Il divieto di sosta è stato affisso il 22 luglio u.s. a seguito della Determinazione Dirigenziale Prot. n. VC/2019/0027205 della Polizia Roma Capitale U.O. Gruppo Parioli ex Sapienza avente per oggetto “disciplina provvisoria di traffico in Via Moroni, Via Pisa e Piazza del Campidano”, con zona rimozione in base alla Determinazione Dirigenziale QG/663/2019 del Dipartimento Mobilità e Trasporti.

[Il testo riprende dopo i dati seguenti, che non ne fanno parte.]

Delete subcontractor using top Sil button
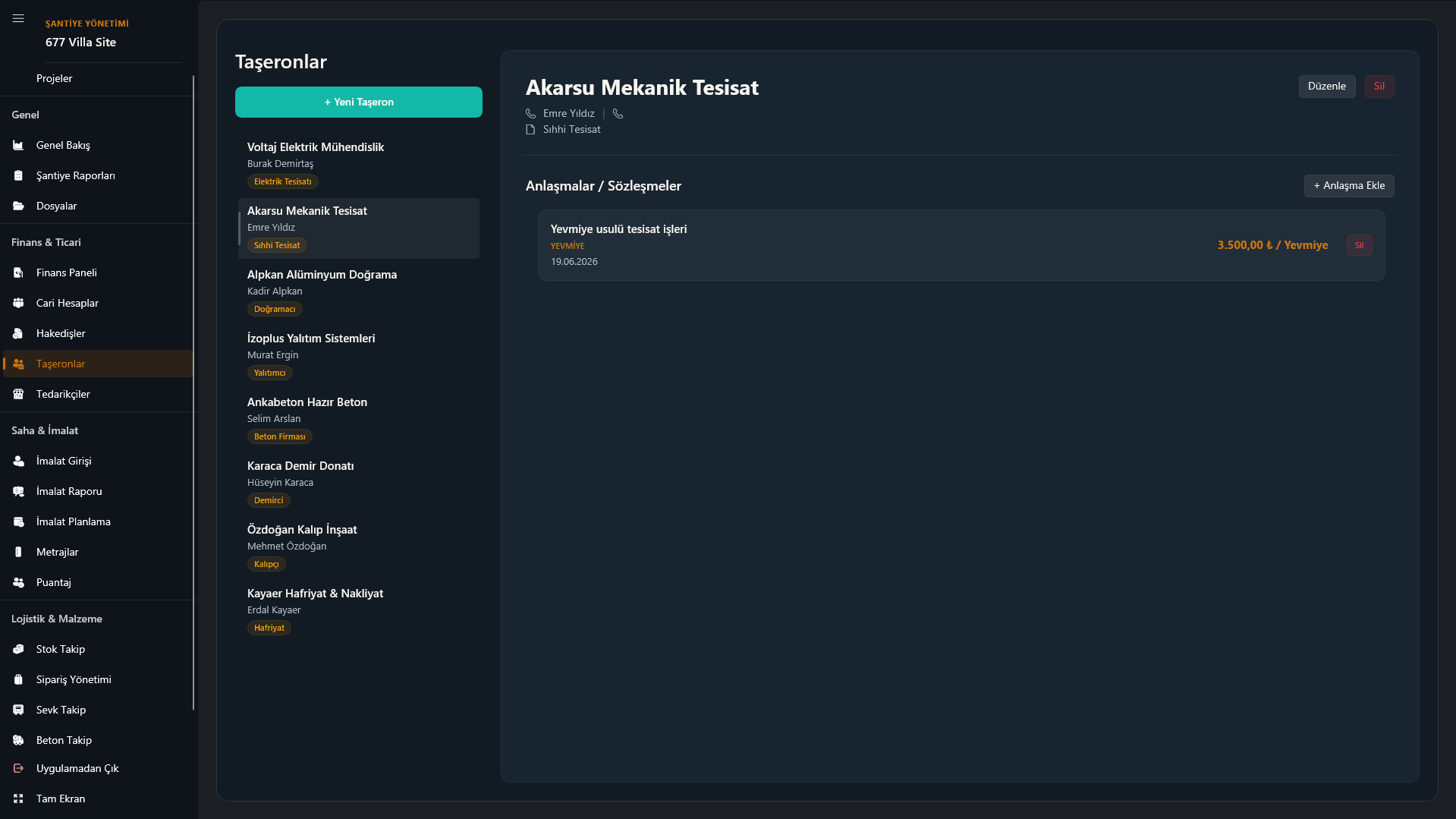 tap(1379, 86)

Decisione che non colpisce solo i tantissimi residenti, ma anche il Policlinico Italia, un Centro Medico per l’handicap, i numerosi esercizi commerciali e vari uffici di pubblica utilità sparsi nel territorio.

Sin qui quanto emerso durante una libera riunione, molto partecipata, che si è svolta nel giardino di Piazza Bologna il 1 agosto 2019.

Cinque giorni dopo, una delegazione formata da quattro persone e guidata dal consigliere PD Orlando Corsetti, è stata ricevuta da alcuni alti graduati della GdF ai quali sono state chieste spiegazioni in merito. Durante la riunione, purtroppo informale, i Finanzieri hanno dichiarato di “comprendere il disagio dei cittadini e di voler trovare, per la settimana successiva, delle soluzioni alternative che soddisfino tutti”. In concreto, una fumata nera, tanto è vero che non c’è stata nessuna risposta ufficiale, ma solo dichiarazioni d’intenti, sicché in data 26 agosto è stata necessaria un’altra riunione svoltasi nella Sala Civica di Via Boemondo. Per l’occasione, erano presenti anche alcuni assessori e consiglieri del II Municipio. In sintesi è emerso che i posti auto richiesti servono non tanto per la sicurezza, ma per far parcheggiare il personale della GdF.

La caserma Piave, è stato rilevato, dispone all’interno di tre grandi parcheggi con circa 500 posti auto, ed è ritenuta un riferimento militare prestigioso, ma di rappresentanza. Difficile dunque pensare ad un luogo “sensibile” sapendo che dispone di una piscina, un campo sportivo ed un museo. Ma se così non fosse, hanno detto i presenti nella Sala Civica, allora occorrerebbe chiudere tutta l’area con blocchi e blindati militari poiché anche gli abitanti della zona sarebbero in pericolo, oppure, trattandosi di sicurezza senza scadenza, ci sarebbe da valutare l’incolumità delle famiglie che vi abitano e spostare il Comando in luoghi periferici della città.

Comunque, tra le tantissime proposte di protesta, anche veementi, il risultato è stato di non sottostare a questo “abuso” e procedere con una serie di iniziative, tra le quali dare mandato alla Presidente del II Municipio Francesca Del Bello per una trattativa formale con la GdF e trovare soluzioni a favore dei cittadini, coinvolgere la stampa romana, rivolgersi ad un legale affermato per un ricorso al Tar, infine organizzare un sit-in.

Lo sconcerto in una società civile è che con tanti problemi a cui si va incontro ogni giorno, ci sono anche quelli causati dalle forze dell’ordine che, invero, dovrebbero essere loro al servizio della collettività, e non il contrario.